Requirement » Every record, from first to last, should be written out again exactly.

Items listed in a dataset
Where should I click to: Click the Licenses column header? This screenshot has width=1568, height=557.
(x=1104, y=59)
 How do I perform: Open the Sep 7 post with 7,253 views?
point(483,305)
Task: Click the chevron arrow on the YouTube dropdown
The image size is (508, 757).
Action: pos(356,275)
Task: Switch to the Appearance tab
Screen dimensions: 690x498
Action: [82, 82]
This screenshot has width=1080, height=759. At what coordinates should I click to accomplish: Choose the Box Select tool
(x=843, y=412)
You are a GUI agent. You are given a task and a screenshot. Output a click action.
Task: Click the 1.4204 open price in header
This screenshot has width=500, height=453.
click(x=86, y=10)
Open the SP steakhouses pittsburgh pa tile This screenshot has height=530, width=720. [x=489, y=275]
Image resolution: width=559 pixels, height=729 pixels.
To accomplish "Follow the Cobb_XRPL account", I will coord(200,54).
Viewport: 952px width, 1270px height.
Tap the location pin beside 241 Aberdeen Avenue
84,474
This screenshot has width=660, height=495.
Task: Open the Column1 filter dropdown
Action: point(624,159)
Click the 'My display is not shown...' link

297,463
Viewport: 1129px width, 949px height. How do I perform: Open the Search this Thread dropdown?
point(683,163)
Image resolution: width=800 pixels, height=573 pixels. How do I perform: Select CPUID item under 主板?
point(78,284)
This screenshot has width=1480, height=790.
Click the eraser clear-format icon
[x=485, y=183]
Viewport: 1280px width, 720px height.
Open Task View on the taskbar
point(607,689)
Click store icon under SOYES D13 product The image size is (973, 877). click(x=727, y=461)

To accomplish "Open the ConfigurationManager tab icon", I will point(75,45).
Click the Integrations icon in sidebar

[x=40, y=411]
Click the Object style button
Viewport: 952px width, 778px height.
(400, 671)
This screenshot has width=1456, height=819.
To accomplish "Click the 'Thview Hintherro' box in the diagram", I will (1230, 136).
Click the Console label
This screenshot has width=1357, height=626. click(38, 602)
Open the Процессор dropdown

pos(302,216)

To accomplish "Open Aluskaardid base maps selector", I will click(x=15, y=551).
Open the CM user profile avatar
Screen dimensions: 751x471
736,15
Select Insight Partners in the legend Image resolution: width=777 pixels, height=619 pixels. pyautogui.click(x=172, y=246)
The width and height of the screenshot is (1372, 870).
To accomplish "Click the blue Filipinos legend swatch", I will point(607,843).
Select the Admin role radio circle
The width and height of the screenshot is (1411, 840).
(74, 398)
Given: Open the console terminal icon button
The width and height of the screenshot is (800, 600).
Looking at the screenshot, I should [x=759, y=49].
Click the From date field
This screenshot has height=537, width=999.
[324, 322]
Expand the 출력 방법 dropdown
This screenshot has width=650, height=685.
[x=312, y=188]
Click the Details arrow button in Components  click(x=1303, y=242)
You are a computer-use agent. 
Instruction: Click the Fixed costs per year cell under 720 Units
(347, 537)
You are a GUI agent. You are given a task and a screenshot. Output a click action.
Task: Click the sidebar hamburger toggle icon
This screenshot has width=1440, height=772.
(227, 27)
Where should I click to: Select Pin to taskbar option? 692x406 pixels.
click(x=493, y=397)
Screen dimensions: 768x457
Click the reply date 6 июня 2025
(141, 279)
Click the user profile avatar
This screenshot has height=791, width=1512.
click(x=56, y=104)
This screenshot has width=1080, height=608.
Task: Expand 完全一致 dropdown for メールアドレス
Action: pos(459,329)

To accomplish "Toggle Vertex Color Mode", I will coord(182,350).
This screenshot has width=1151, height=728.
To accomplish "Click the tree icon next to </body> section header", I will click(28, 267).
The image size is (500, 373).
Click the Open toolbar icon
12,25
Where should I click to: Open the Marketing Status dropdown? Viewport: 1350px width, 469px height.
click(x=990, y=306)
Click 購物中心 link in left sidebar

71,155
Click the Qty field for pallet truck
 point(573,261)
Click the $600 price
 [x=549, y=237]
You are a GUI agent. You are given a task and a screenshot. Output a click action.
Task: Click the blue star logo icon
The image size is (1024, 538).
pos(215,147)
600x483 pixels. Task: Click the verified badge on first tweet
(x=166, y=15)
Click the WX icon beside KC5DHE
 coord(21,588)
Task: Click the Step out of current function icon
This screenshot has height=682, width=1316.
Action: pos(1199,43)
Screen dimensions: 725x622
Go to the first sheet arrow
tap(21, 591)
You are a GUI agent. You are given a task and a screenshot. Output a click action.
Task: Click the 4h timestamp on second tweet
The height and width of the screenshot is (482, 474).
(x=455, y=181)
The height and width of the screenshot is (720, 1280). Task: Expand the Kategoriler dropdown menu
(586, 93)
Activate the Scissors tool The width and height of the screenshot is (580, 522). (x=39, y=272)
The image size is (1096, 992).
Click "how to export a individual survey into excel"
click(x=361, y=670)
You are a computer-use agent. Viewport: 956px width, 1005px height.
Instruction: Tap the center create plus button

Finished exercise »
Where should I click to: Click the Licenses column header? This screenshot has width=1568, height=557.
(x=1104, y=59)
 How do I perform: Open the Sep 7 post with 7,253 views?
point(483,305)
Task: Click the chevron arrow on the YouTube dropdown
The image size is (508, 757).
Action: pos(356,275)
Task: Switch to the Appearance tab
Screen dimensions: 690x498
Action: [82, 82]
This screenshot has width=1080, height=759. At what coordinates should I click to accomplish: Choose the Box Select tool
(x=843, y=412)
You are a GUI agent. You are given a task and a screenshot. Output a click action.
Task: Click the 1.4204 open price in header
This screenshot has width=500, height=453.
click(x=86, y=10)
Open the SP steakhouses pittsburgh pa tile This screenshot has height=530, width=720. [x=489, y=275]
Image resolution: width=559 pixels, height=729 pixels.
To accomplish "Follow the Cobb_XRPL account", I will coord(200,54).
Viewport: 952px width, 1270px height.
Tap the location pin beside 241 Aberdeen Avenue
84,474
This screenshot has width=660, height=495.
Task: Open the Column1 filter dropdown
Action: point(624,159)
Click the 'My display is not shown...' link

297,463
Viewport: 1129px width, 949px height. How do I perform: Open the Search this Thread dropdown?
point(683,163)
Image resolution: width=800 pixels, height=573 pixels. How do I perform: Select CPUID item under 主板?
point(78,284)
This screenshot has width=1480, height=790.
Click the eraser clear-format icon
[x=485, y=183]
Viewport: 1280px width, 720px height.
Open Task View on the taskbar
point(607,689)
Click store icon under SOYES D13 product The image size is (973, 877). click(x=727, y=461)

To accomplish "Open the ConfigurationManager tab icon", I will point(75,45).
Click the Integrations icon in sidebar

[x=40, y=411]
Click the Object style button
Viewport: 952px width, 778px height.
(400, 671)
This screenshot has width=1456, height=819.
To accomplish "Click the 'Thview Hintherro' box in the diagram", I will (1230, 136).
Click the Console label
This screenshot has width=1357, height=626. click(38, 602)
Open the Процессор dropdown

pos(302,216)

To accomplish "Open Aluskaardid base maps selector", I will click(x=15, y=551).
Open the CM user profile avatar
Screen dimensions: 751x471
736,15
Select Insight Partners in the legend Image resolution: width=777 pixels, height=619 pixels. pyautogui.click(x=172, y=246)
The width and height of the screenshot is (1372, 870).
To accomplish "Click the blue Filipinos legend swatch", I will point(607,843).
Select the Admin role radio circle
The width and height of the screenshot is (1411, 840).
(74, 398)
Given: Open the console terminal icon button
The width and height of the screenshot is (800, 600).
Looking at the screenshot, I should [x=759, y=49].
Click the From date field
This screenshot has height=537, width=999.
[324, 322]
Expand the 출력 방법 dropdown
This screenshot has width=650, height=685.
[x=312, y=188]
Click the Details arrow button in Components  click(x=1303, y=242)
You are a computer-use agent. 
Instruction: Click the Fixed costs per year cell under 720 Units
(347, 537)
You are a GUI agent. You are given a task and a screenshot. Output a click action.
Task: Click the sidebar hamburger toggle icon
This screenshot has width=1440, height=772.
(227, 27)
Where should I click to: Select Pin to taskbar option? 692x406 pixels.
click(x=493, y=397)
Screen dimensions: 768x457
Click the reply date 6 июня 2025
(141, 279)
Click the user profile avatar
This screenshot has height=791, width=1512.
click(x=56, y=104)
This screenshot has width=1080, height=608.
Task: Expand 完全一致 dropdown for メールアドレス
Action: pos(459,329)

To accomplish "Toggle Vertex Color Mode", I will coord(182,350).
This screenshot has width=1151, height=728.
To accomplish "Click the tree icon next to </body> section header", I will click(28, 267).
The image size is (500, 373).
Click the Open toolbar icon
12,25
Where should I click to: Open the Marketing Status dropdown? Viewport: 1350px width, 469px height.
click(x=990, y=306)
Click 購物中心 link in left sidebar

71,155
Click the Qty field for pallet truck
 point(573,261)
Click the $600 price
 [x=549, y=237]
You are a GUI agent. You are given a task and a screenshot. Output a click action.
Task: Click the blue star logo icon
The image size is (1024, 538).
pos(215,147)
600x483 pixels. Task: Click the verified badge on first tweet
(x=166, y=15)
Click the WX icon beside KC5DHE
 coord(21,588)
Task: Click the Step out of current function icon
This screenshot has height=682, width=1316.
Action: pos(1199,43)
Screen dimensions: 725x622
Go to the first sheet arrow
tap(21, 591)
You are a GUI agent. You are given a task and a screenshot. Output a click action.
Task: Click the 4h timestamp on second tweet
The height and width of the screenshot is (482, 474).
(x=455, y=181)
The height and width of the screenshot is (720, 1280). Task: Expand the Kategoriler dropdown menu
(586, 93)
Activate the Scissors tool The width and height of the screenshot is (580, 522). (x=39, y=272)
The image size is (1096, 992).
Click "how to export a individual survey into excel"
click(x=361, y=670)
You are a computer-use agent. Viewport: 956px width, 1005px height.
Instruction: Tap the center create plus button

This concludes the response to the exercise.